■ ASSIGNMENT ■
Across the entries below, how many lines contain the word "Open"? Give the number alone.

[Saved entries]
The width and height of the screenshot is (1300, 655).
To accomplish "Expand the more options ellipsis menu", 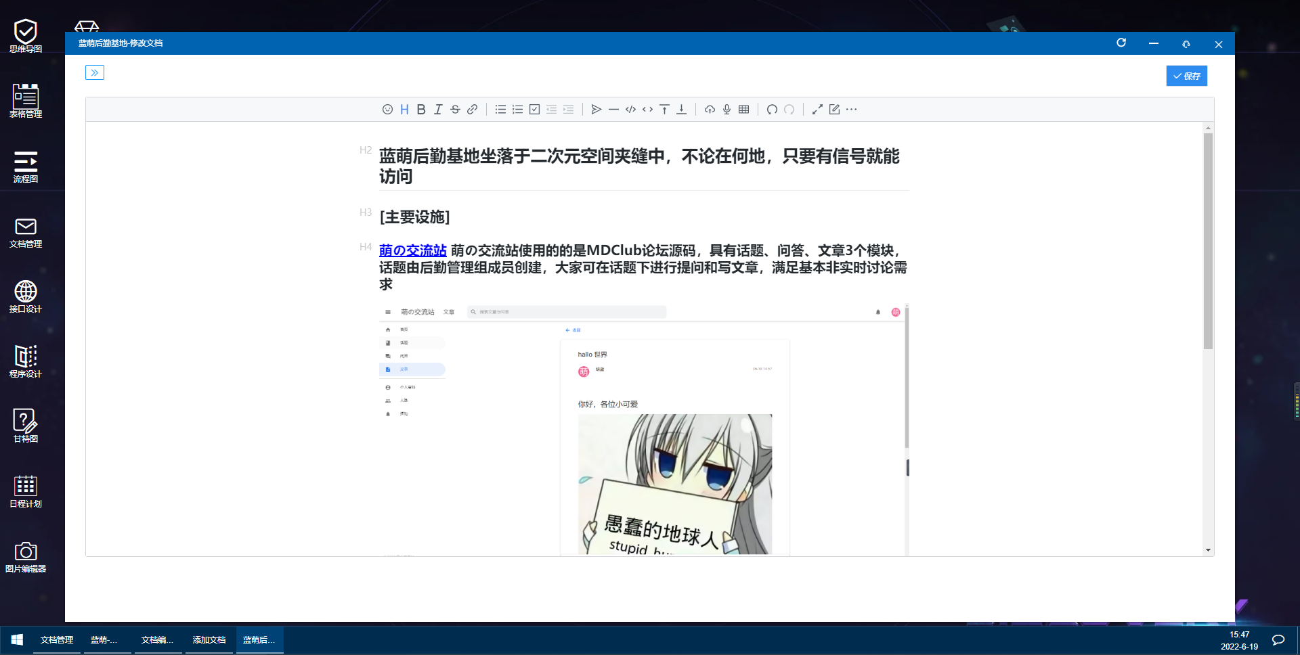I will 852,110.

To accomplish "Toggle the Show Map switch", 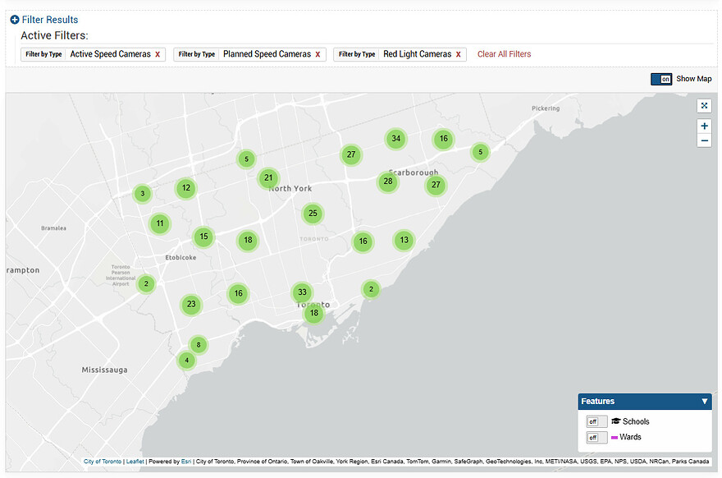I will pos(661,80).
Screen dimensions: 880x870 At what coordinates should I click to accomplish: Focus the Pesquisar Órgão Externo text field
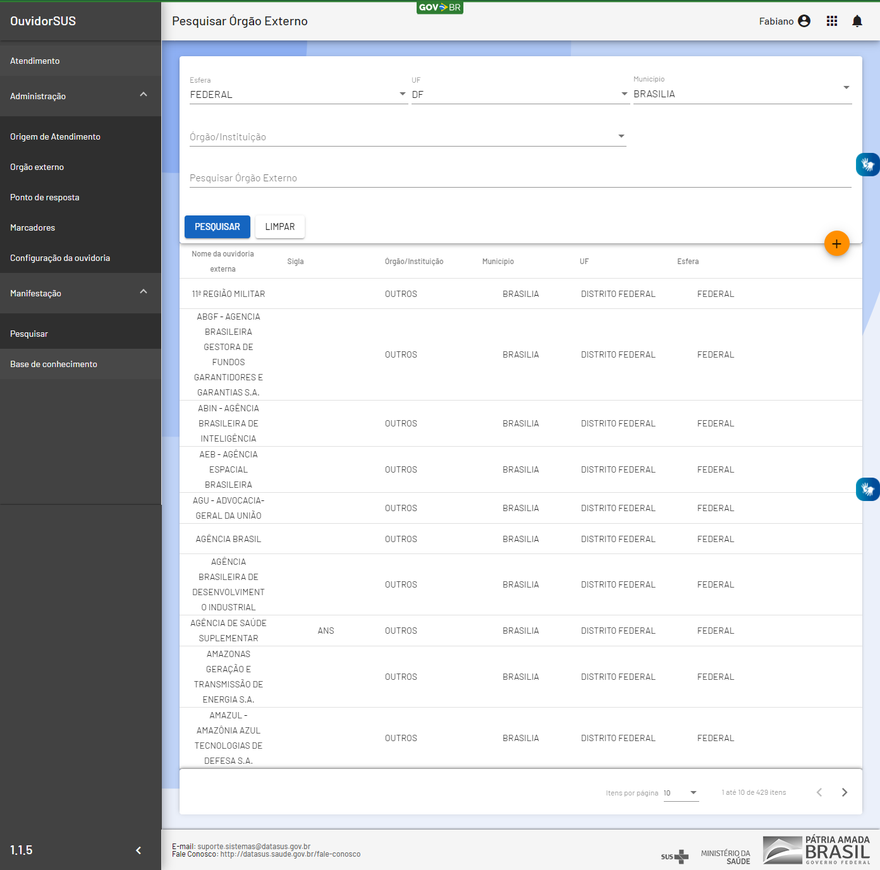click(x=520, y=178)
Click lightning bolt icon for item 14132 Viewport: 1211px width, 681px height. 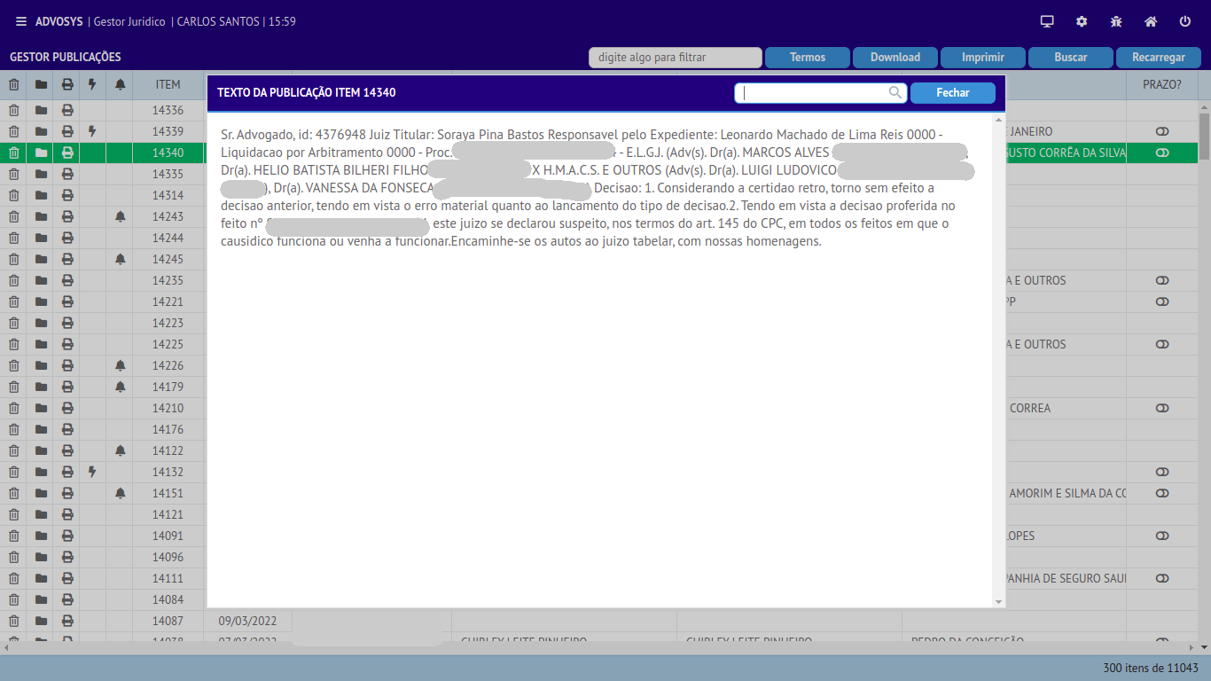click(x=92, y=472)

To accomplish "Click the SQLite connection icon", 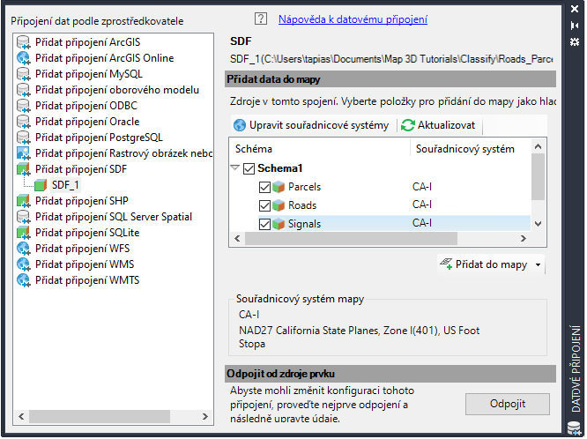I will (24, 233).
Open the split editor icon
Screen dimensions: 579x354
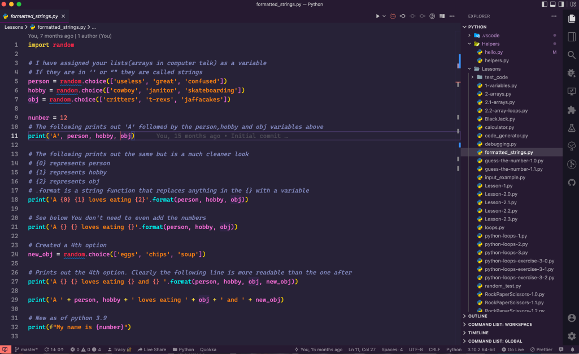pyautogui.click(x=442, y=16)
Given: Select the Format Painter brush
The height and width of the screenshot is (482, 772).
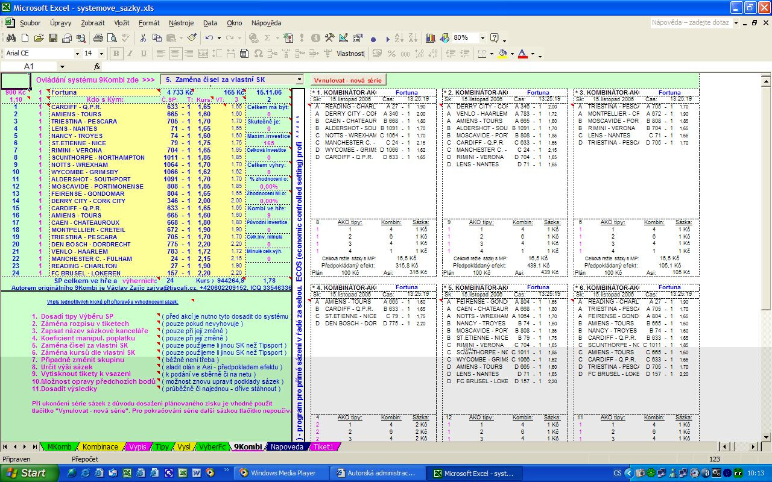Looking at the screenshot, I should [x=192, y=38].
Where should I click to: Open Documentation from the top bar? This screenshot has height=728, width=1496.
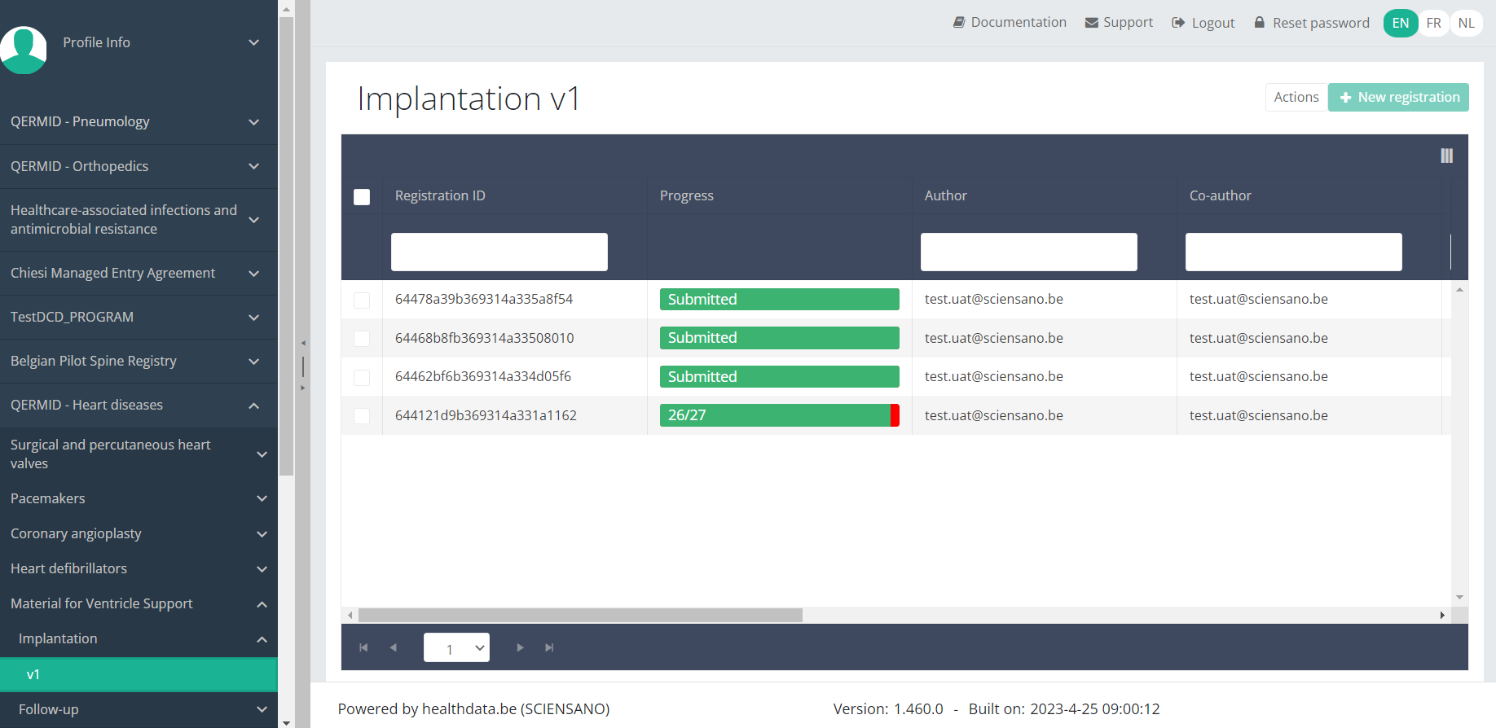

■ ANSWER BOX ■
2